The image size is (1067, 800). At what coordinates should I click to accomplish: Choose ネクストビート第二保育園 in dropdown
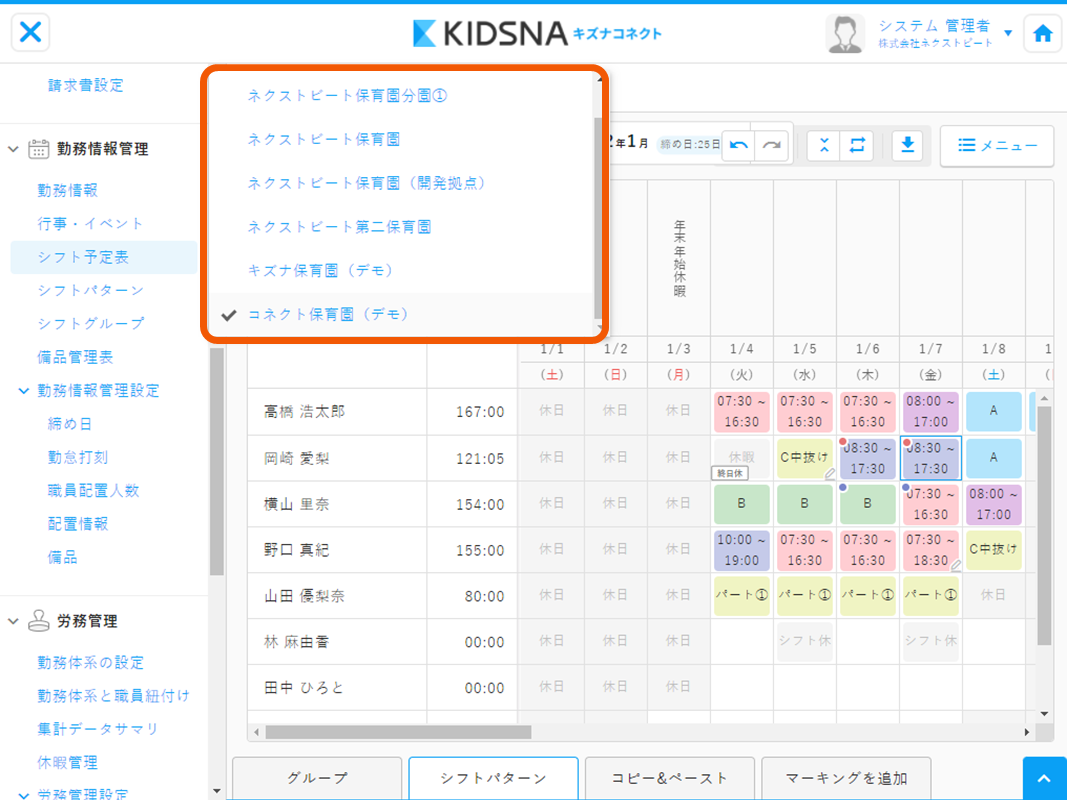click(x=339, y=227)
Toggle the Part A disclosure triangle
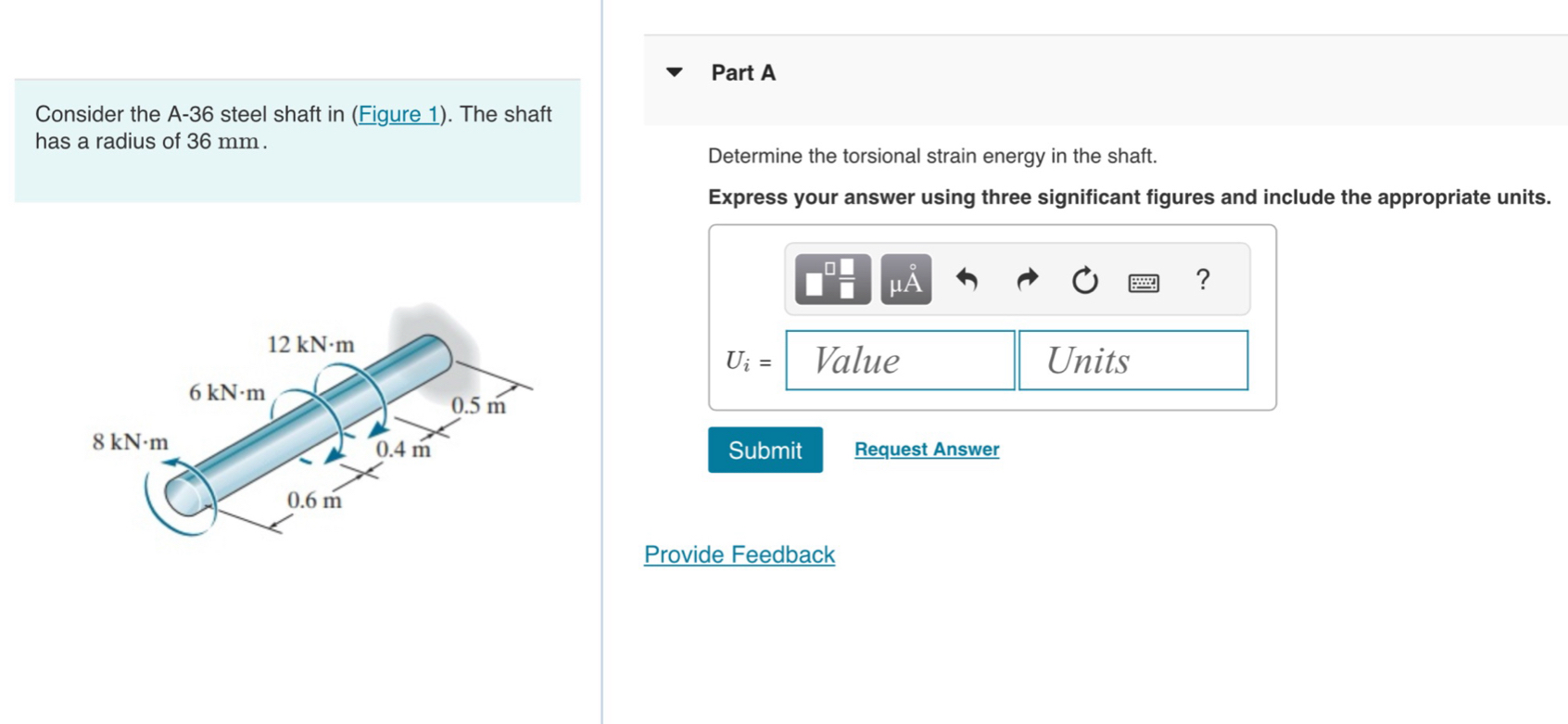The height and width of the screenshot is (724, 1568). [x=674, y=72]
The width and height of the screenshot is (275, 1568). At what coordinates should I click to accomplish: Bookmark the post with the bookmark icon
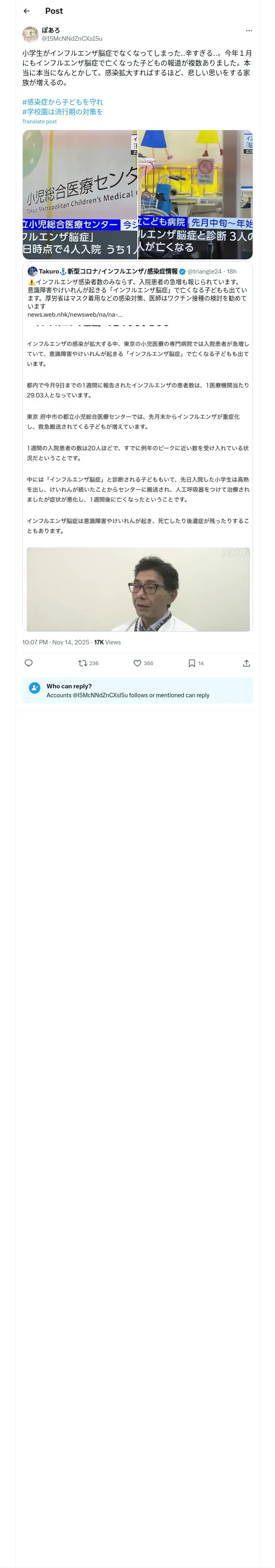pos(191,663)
◇ ◇ ◇ ◇
▶ **AIM**: Substitute "expand arrow" for "disclosure triangle" in the material, from the line with "Toggle the Part A disclosure triangle" through the end, and write out only those lines with all else unchanged. Leave the pictures out.

▶ **OUTPUT**:
Toggle the Part A expand arrow
The height and width of the screenshot is (724, 1568). [x=674, y=72]
The width and height of the screenshot is (275, 1568). At what coordinates should I click to accomplish: Bookmark the post with the bookmark icon
pos(191,663)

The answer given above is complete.